Upcoming Philippine animated film

Ella Arcangel: Awit ng Pangil at Kuko, also known as Ella Arcangel: Ballad of Tooth and Claw in English, is an upcoming Philippine adult animated urban fantasy supernatural horror film based on the 2017 komik Ella Arcangel by Julius Villanueva. The film revolves a young mambabarang named Ella, who has a supernatural abilities with dark magic to fight both humans and mythical monsters in the city to protect her community.

The film is directed by Mervin Malonzo in his directorial debut, co-written with Villanueva, with Manny Angeles and Avid Liongoren served as producers under Rocketsheep Studio. Alongside the docudrama 58th, it is one of the first animated features co-produced and distributed by GMA Pictures, slated to release theatrically on an unspecified date of 2026.

== Premise ==

Ella Arcangel, a 12 year old girl from the slums of Manila, succeeds her grandmother in battling supernatural entities that trouble the community. As Ella grapples with her new role, a monster surfaces and becomes the likely culprit to the death of the family of her playmate. Meanwhile, the government’s drug war presses on – making Ella question who she’s really up against and who the real monsters are.
— QCinema International Film Festival

== Cast ==

- Bianca Umali as Ella Arcangel

== Production ==
===Development===
Awit ng Pangil at Kuko was announced as a next project after the May 2020 short film Ella Arcangel: Oyayi Sa Dilim. It was a collaboration between Ella author Julius Villanueva and Tabi Po creator Mervin Malonzo. In August 2020, Oyayi Sa Dilim was described as the "first episode" of an animated series with works on the "second episode" already ongoing.
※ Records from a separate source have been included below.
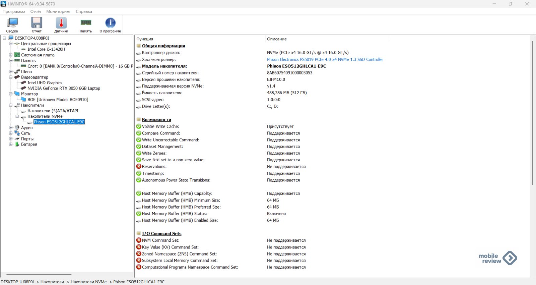Click the Отчёт floppy disk toolbar icon
Screen dimensions: 536x285
coord(37,23)
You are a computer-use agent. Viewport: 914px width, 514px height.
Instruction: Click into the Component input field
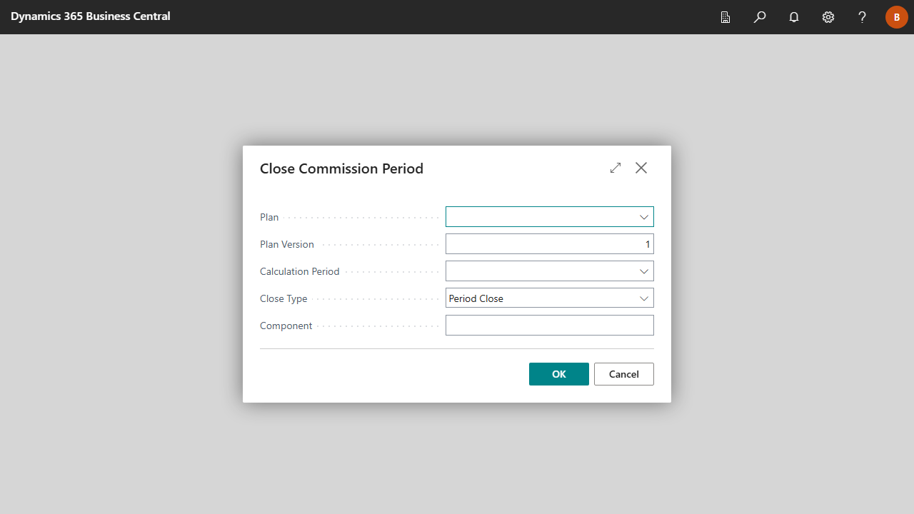(550, 326)
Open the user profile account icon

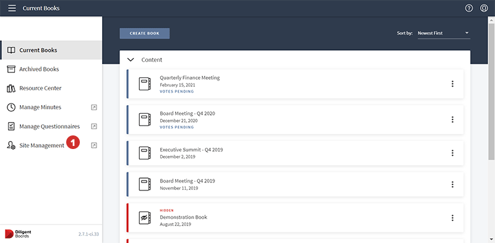click(484, 8)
In September 2021, it was announced that the potential second episode shifted to a full feature film based on Ella Arcangel Tomo 2: Awit ng Pangil at Kuko due to the longer length from the komik, which was in the works after the duo revealed they received a grant from the Film Development Council of the Philippines was secured. The premise of Ella Arcangel: Oyayi Sa Dilim served as the basis for the feature film, expanded from the first volume of the komik.

The animated feature film was unveiled as a part of QCinema Project Market Selections in 2023.